» **YOUR GOAL**:
Reproduce all of the data below word for word, leaving the pictures out of your answer.

--- GIVEN RECORDS ---

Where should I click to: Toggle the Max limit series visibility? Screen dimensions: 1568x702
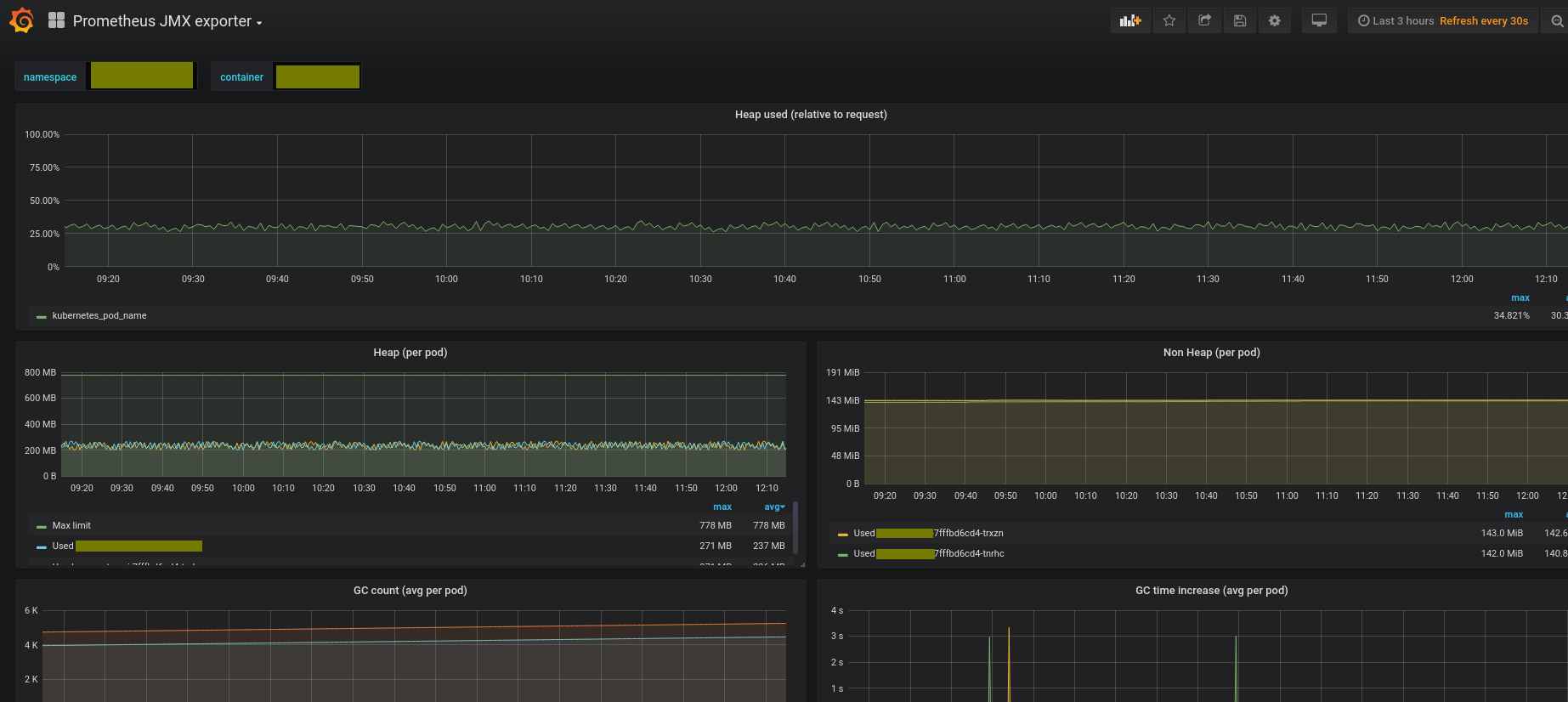coord(71,525)
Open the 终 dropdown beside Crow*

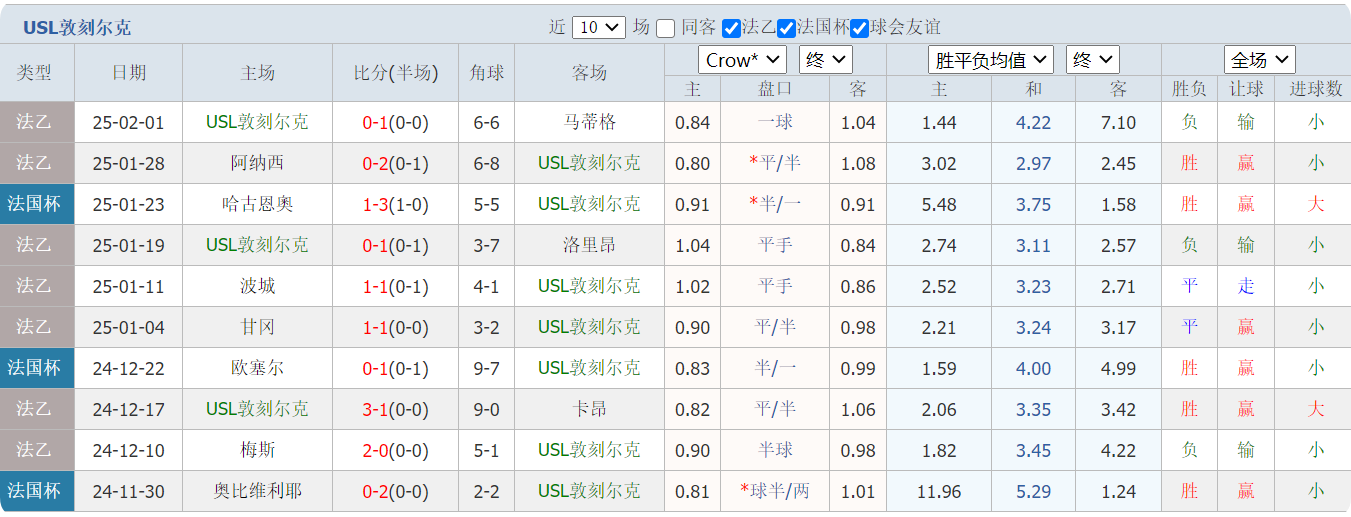(x=825, y=60)
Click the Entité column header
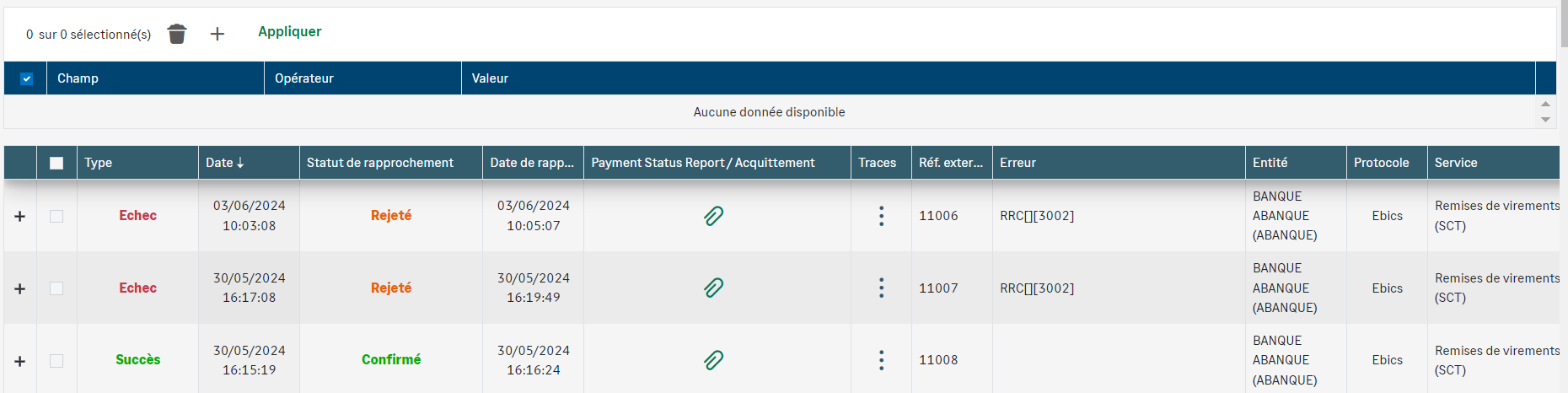 click(1270, 163)
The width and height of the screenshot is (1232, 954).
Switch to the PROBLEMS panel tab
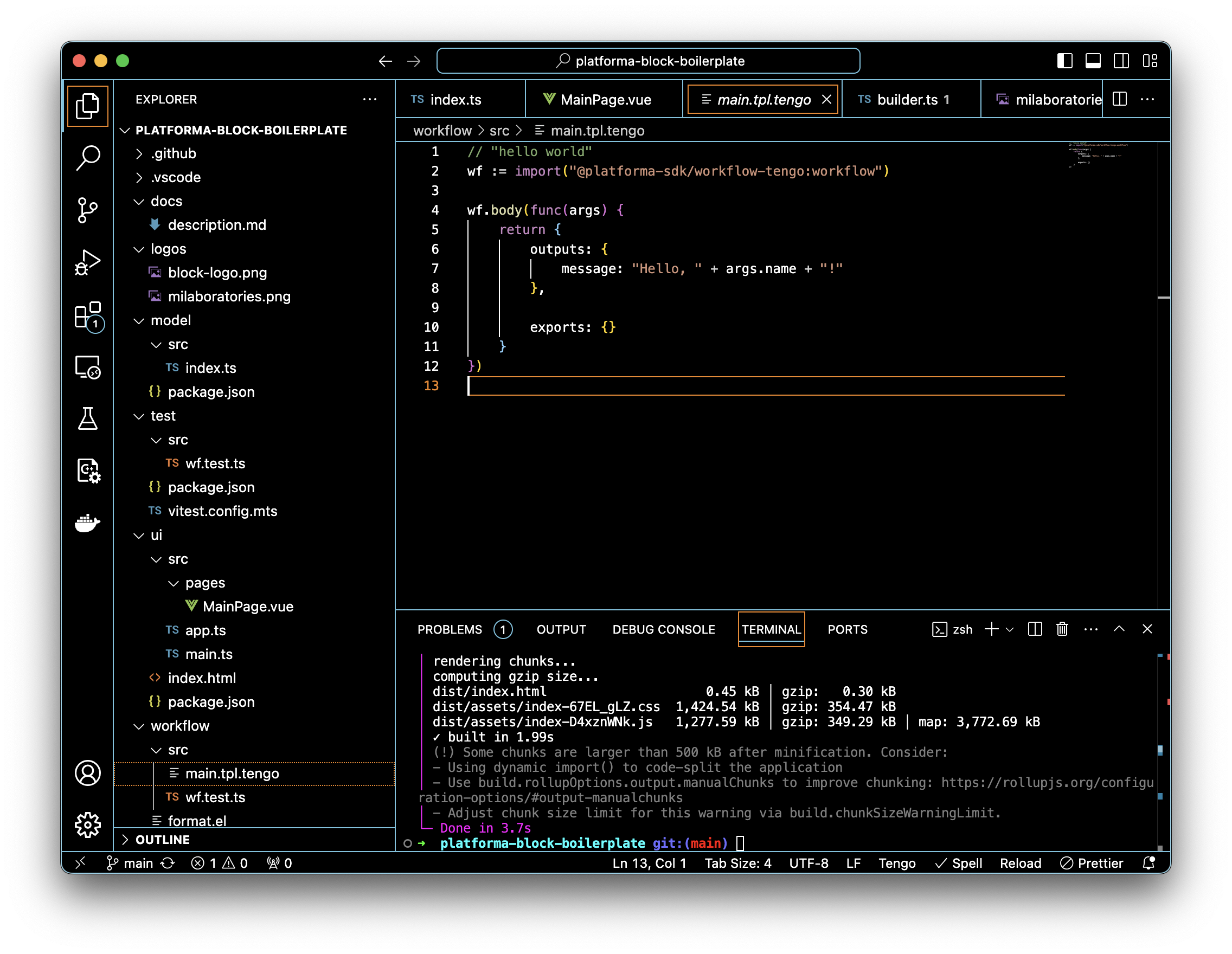(x=450, y=629)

---

» **RESULT OF THE EXERCISE**:
Where should I click to: Toggle the Max limit series visibility? Screen dimensions: 1568x702
coord(71,525)
Open the 终 dropdown beside Crow*

(x=825, y=60)
Click the Entité column header
 click(1270, 163)
The width and height of the screenshot is (1232, 954).
Switch to the PROBLEMS panel tab
(x=450, y=629)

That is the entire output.